Personal information
- Born: November 7, 1951 (age 73) Vejlø, Denmark

Medal record
Equestrian
Representing Denmark
Olympic Games
| Silver medal – second place | 1984 Los Angeles | Individual dressage |
World Championships
| Gold medal – first place | 1986 Cedar Valley | Individual dressage |
| Bronze medal – third place | 1982 Lausanne | Team dressage |
European Championships
| Gold medal – first place | 1983 Aachen | Individual dressage |
| Silver medal – second place | 1983 Aachen | Team dressage |
| Silver medal – second place | 1985 Copenhagen | Team dressage |
| Bronze medal – third place | 1985 Copenhagen | Individual dressage |
World Cup
| Gold medal – first place | 1986 Den Bosch | Individual dressage |
| Silver medal – second place | 1987 Essen | Individual dressage |

= Anne Grethe Jensen =

Danish equestrian (born 1951)

Anne Grethe Jensen (born November 7, 1951 in Vejlø, Denmark) is a Danish equestrian.
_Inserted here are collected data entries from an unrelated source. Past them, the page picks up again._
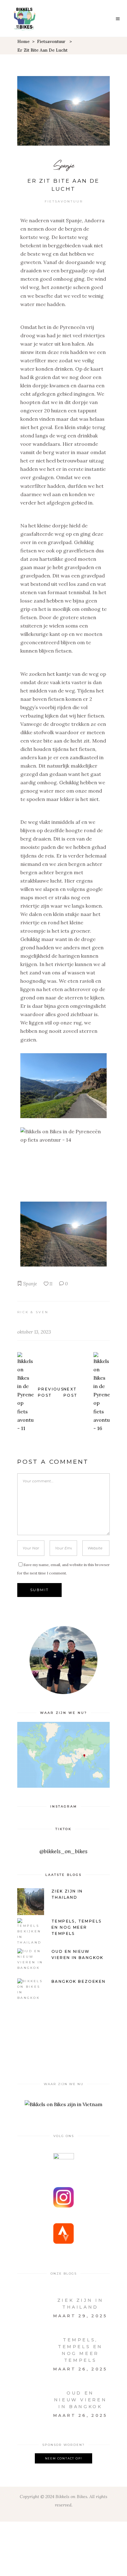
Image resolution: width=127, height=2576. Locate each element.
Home (23, 41)
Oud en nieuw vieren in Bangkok (80, 2399)
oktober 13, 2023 (34, 1332)
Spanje (63, 164)
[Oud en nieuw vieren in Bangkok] (30, 2396)
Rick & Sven (32, 1312)
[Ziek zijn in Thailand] (30, 2304)
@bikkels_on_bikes (63, 1851)
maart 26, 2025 (80, 2368)
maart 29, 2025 (80, 2315)
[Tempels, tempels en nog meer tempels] (30, 2343)
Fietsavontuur (51, 41)
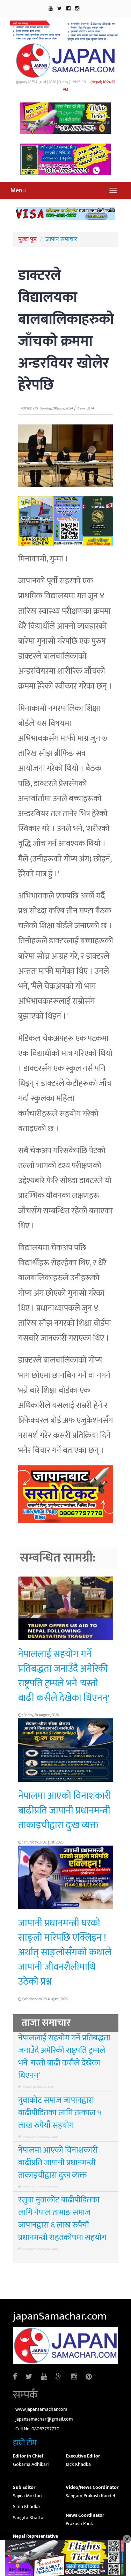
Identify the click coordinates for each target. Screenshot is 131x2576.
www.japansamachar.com (41, 2409)
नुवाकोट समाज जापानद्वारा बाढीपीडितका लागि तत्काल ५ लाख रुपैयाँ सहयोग (60, 2112)
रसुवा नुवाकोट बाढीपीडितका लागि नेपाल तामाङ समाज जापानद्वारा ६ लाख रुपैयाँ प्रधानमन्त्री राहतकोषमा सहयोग (62, 2219)
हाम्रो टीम (25, 2443)
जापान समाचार (61, 239)
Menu (18, 190)
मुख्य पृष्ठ (27, 239)
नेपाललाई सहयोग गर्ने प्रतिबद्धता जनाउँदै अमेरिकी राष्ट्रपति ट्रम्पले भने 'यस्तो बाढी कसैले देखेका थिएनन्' (63, 1676)
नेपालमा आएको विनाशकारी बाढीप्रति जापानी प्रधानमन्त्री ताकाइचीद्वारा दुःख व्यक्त (64, 1810)
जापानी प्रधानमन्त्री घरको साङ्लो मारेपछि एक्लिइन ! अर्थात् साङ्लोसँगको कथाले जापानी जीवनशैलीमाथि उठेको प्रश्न (64, 1952)
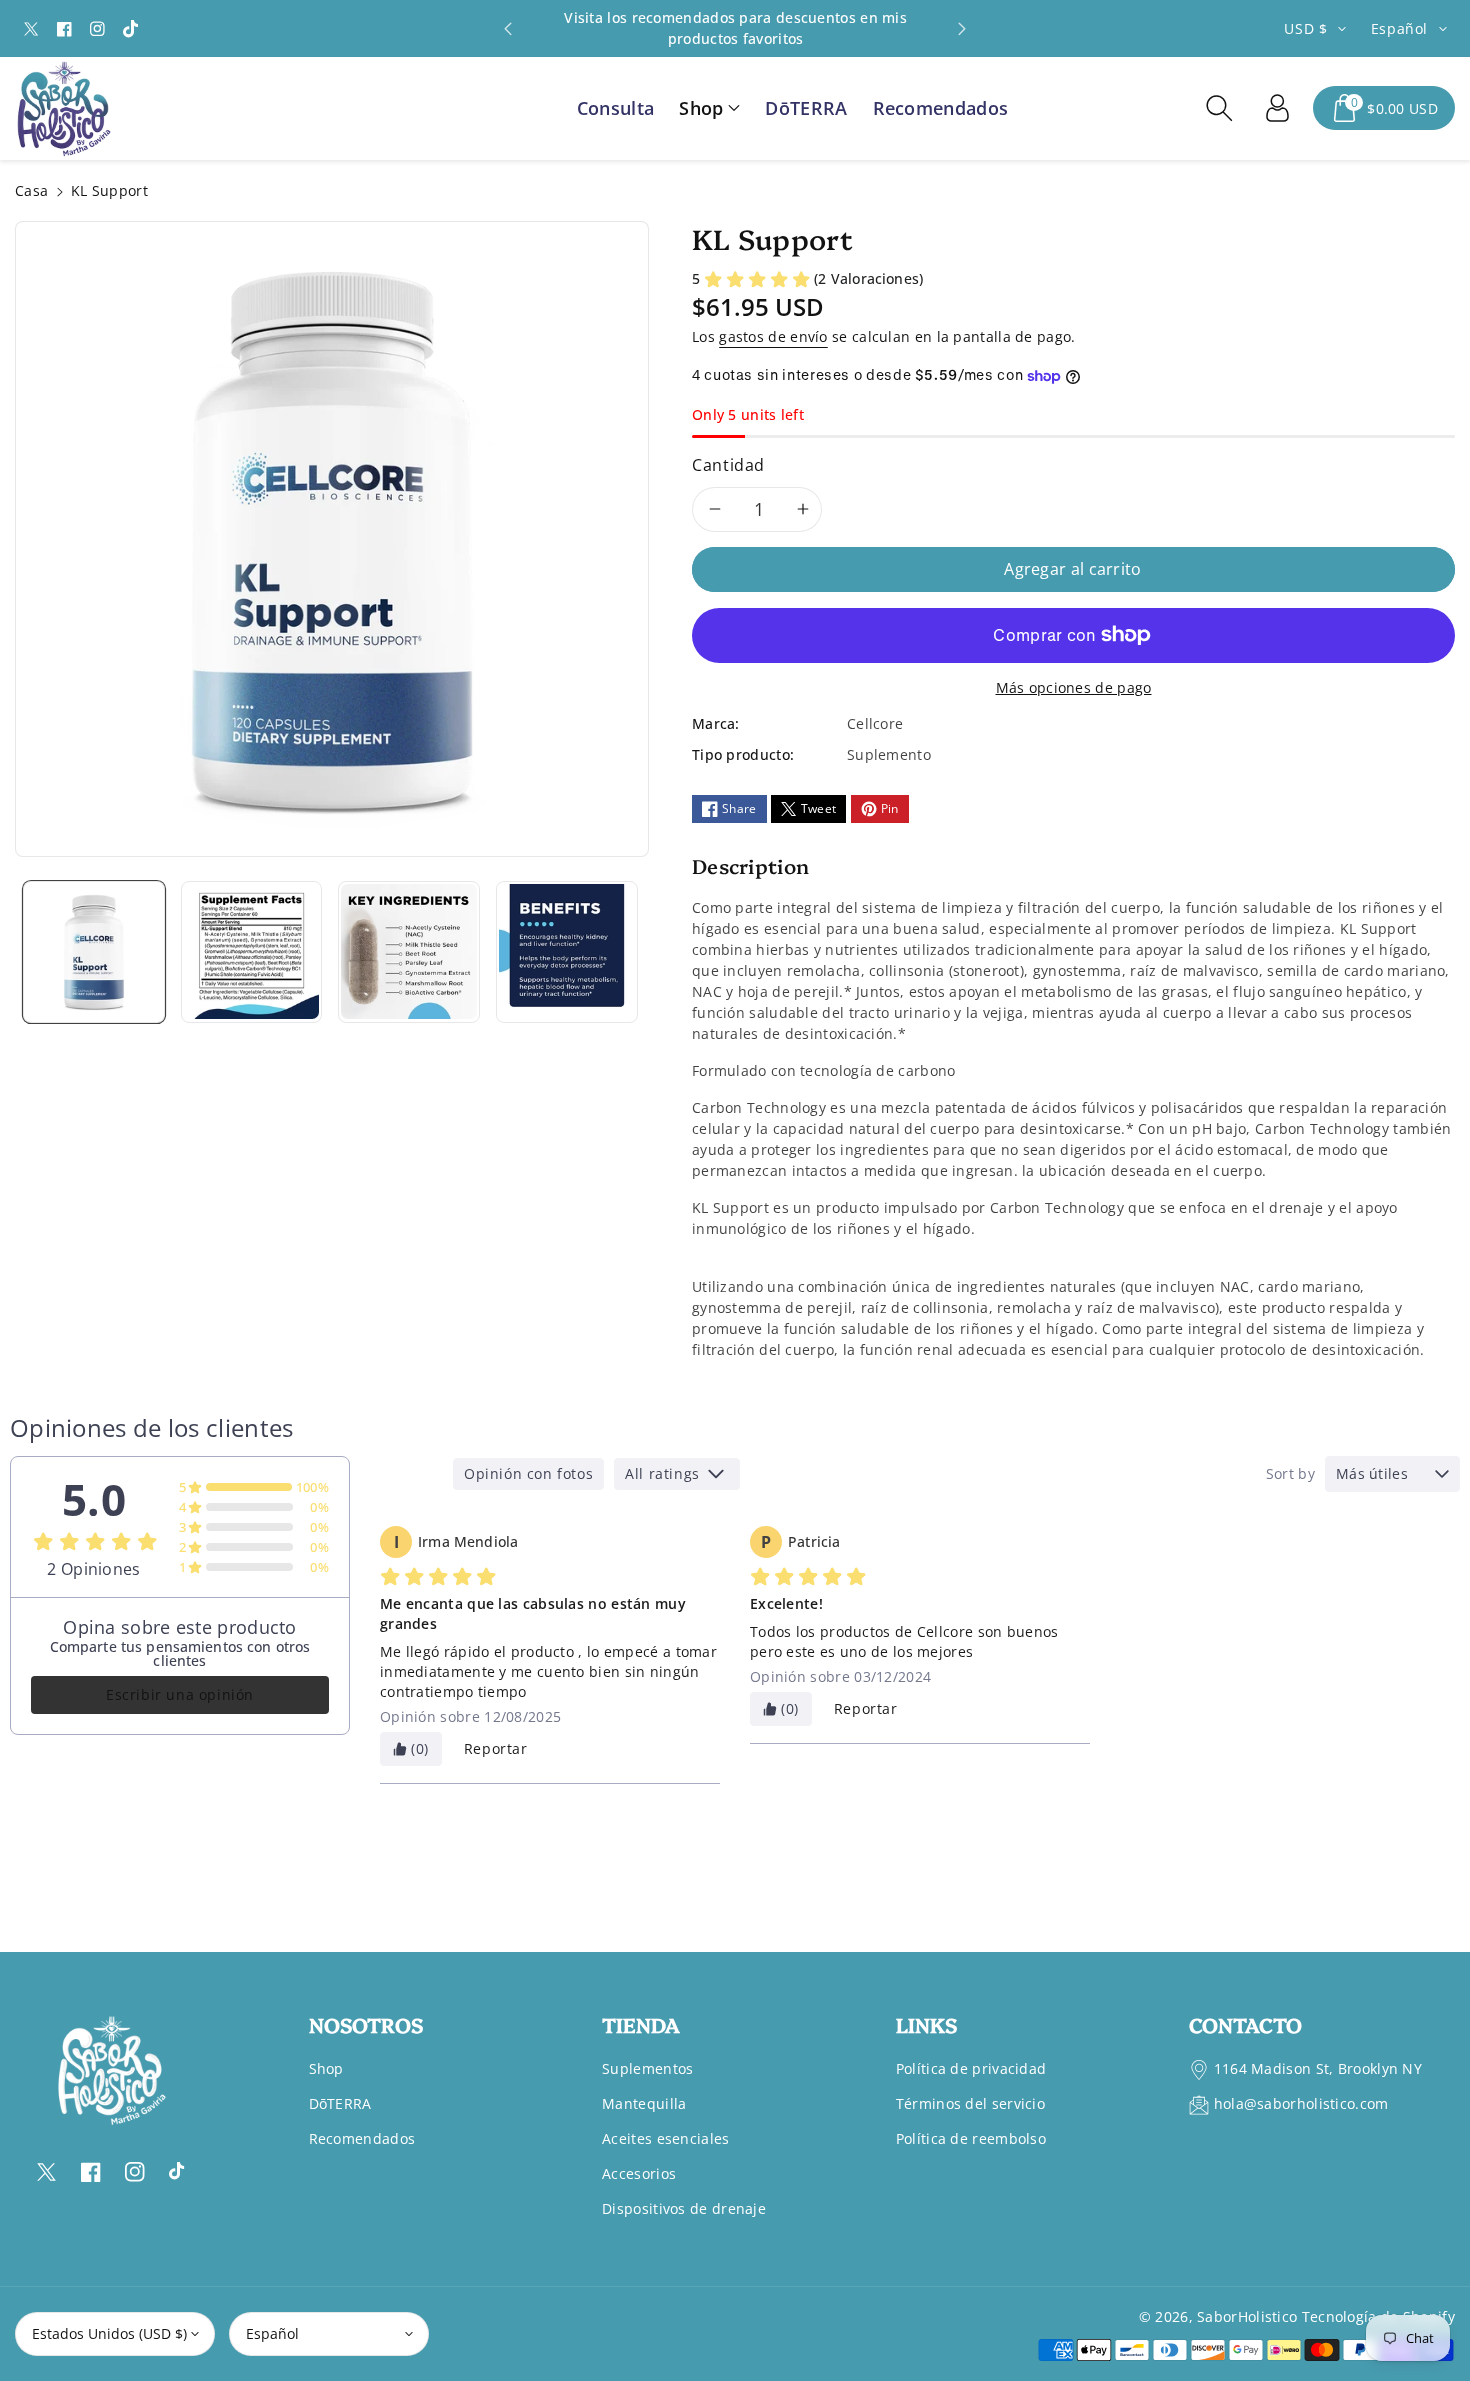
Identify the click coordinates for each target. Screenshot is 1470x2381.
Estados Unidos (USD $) (109, 2333)
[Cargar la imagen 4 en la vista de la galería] (567, 952)
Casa (31, 190)
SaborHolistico (1247, 2316)
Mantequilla (644, 2103)
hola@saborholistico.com (1301, 2103)
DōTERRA (340, 2103)
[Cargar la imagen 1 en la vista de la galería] (94, 952)
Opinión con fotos (528, 1473)
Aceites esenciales (665, 2138)
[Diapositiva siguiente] (961, 29)
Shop (326, 2068)
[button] (709, 108)
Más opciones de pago (1074, 687)
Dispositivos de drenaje (684, 2208)
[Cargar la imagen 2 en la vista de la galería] (252, 952)
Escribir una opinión (180, 1694)
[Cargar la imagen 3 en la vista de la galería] (409, 952)
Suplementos (647, 2068)
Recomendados (362, 2138)
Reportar (496, 1748)
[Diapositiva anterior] (508, 29)
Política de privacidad (971, 2068)
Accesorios (639, 2173)
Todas (411, 1473)
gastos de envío (773, 336)
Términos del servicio (970, 2103)
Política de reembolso (971, 2138)
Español (272, 2333)
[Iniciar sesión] (1277, 108)
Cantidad (728, 465)
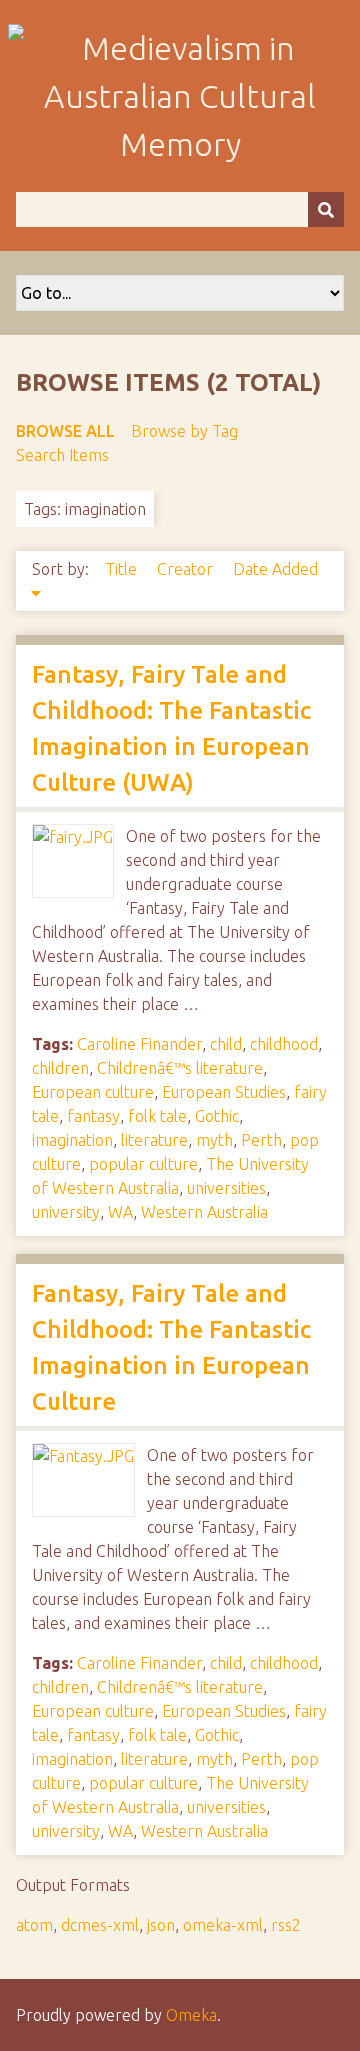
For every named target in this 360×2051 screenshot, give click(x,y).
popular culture (143, 1164)
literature (154, 1140)
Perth (261, 1140)
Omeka (191, 2015)
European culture (93, 1092)
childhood (284, 1044)
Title (123, 569)
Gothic (217, 1116)
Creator (187, 569)
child (226, 1044)
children (60, 1068)
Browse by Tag (184, 431)
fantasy (93, 1116)
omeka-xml (223, 1925)
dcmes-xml (100, 1925)
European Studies (224, 1092)
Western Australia (204, 1212)
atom (34, 1925)
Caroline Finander (139, 1044)
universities (226, 1188)
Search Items (62, 455)
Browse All (65, 431)
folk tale (157, 1116)
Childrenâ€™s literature (180, 1068)
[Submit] (326, 209)
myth (214, 1140)
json (161, 1925)
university (66, 1212)
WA (120, 1212)
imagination (72, 1140)
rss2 (286, 1925)
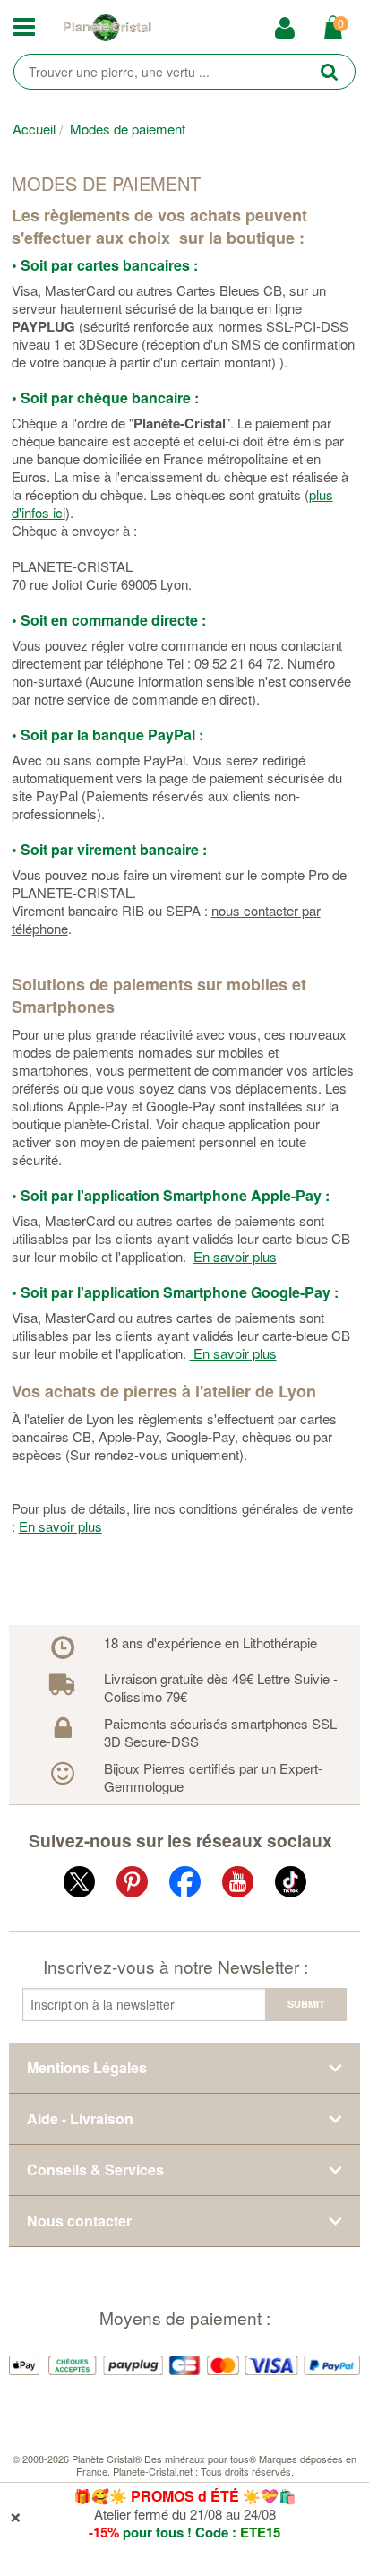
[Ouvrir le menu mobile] (30, 27)
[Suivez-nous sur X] (79, 1885)
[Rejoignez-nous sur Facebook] (185, 1885)
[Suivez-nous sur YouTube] (237, 1885)
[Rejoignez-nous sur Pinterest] (132, 1885)
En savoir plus (235, 1256)
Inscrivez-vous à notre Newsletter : (175, 1966)
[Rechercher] (329, 71)
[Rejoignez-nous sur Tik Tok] (290, 1885)
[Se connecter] (290, 28)
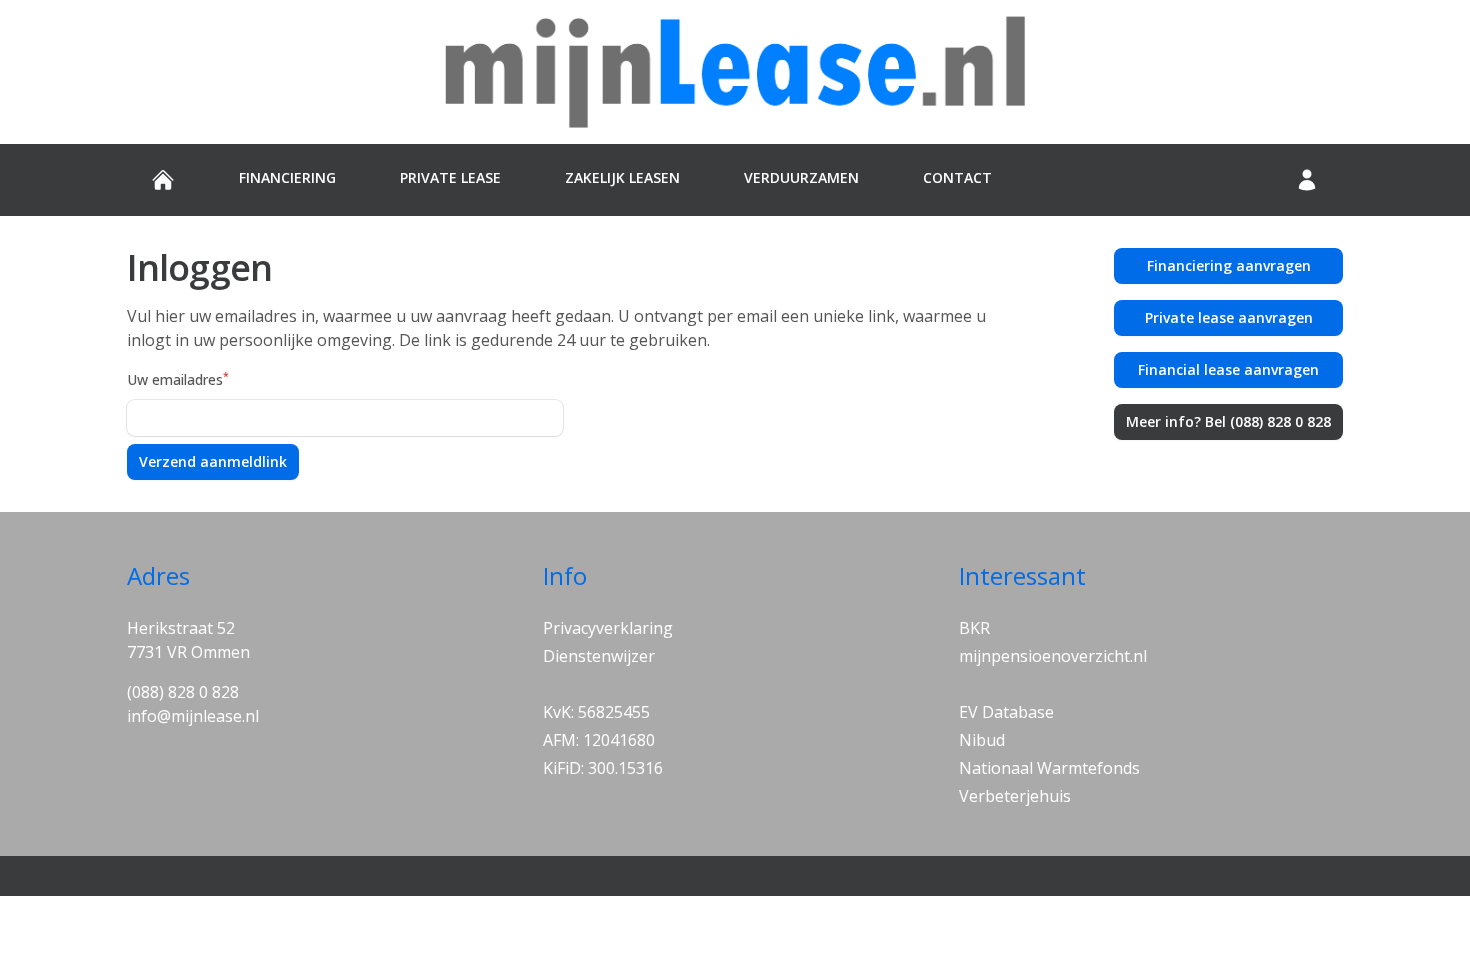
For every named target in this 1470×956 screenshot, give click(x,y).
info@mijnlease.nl (193, 716)
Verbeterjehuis (1015, 796)
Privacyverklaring (608, 628)
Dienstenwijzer (599, 656)
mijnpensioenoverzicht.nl (1053, 656)
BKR (974, 628)
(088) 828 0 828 (183, 692)
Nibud (982, 740)
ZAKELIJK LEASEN (622, 177)
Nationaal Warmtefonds (1049, 768)
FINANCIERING (287, 177)
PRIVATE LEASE (450, 177)
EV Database (1006, 712)
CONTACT (957, 177)
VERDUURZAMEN (801, 177)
She won a silver medal in individual dressage at the 1984 Summer Olympics in Los Angeles on the horse Marzog. She is also a one-time World Champion and one-time European Champion in individual dressage. Reiner Klimke took the gold medals at that occasion.
Two years after she won the World Championship. Reiner Klimke did however not compete at that event.

At the 1988 Olympics she was the flagbearer for the Danish delegation.